RHYTHMS IN THE PITUITARY-ADRENAL AXIS
Part of “CHAPTER 6 – ENDOCRINE RHYTHMS“
Twenty-four-hour profiles of cortisol typical of normal subjects are shown in Figure 6-2, Figure 6-3, Figure 6-4 and Figure 6-6. The patterns of plasma adrenocorticotropic hormone (ACTH) and cortisol variations show an early morning maximum, declining levels throughout daytime, a quiescent period of minimal secretory activity, and an abrupt elevation during late sleep. With a 15-minute sampling rate, ˜15 pulses of ACTH and cortisol can be detected in a 24-hour span. The cortisol profiles shown in the upper panels of Figure 6-2 illustrate the remarkable persistence of the wave shape of the rhythm in the absence of sleep and support the notion that the 24-hour periodicity of corticotropic activity is primarily controlled by circadian rhythmicity. Nevertheless, modulatory effects of the sleep or wake condition have been clearly demonstrated. Sleep onset is reliably associated with a short-term inhibition of cortisol secretion,42,43 and 44 although this effect (which appears to be related to slow-wave stages45) may not be detectable when sleep is initiated at the peak of corticotropic activity (i.e., in the morning13).
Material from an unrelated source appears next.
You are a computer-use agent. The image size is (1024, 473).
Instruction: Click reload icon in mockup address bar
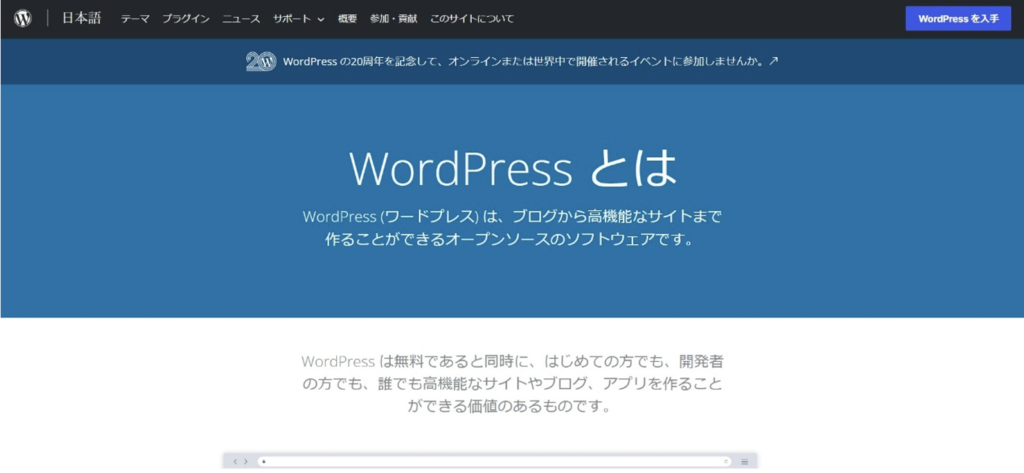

Conversely, awakening at the end of the sleep period is consistently followed by a pulse of cortisol secretion.46,47 During sleep deprivation, these rapid effects of sleep onset and sleep offset on corticotropic activity are obviously absent, and the amplitude of the rhythm is reduced as compared with normal conditions (see Fig. 6-2).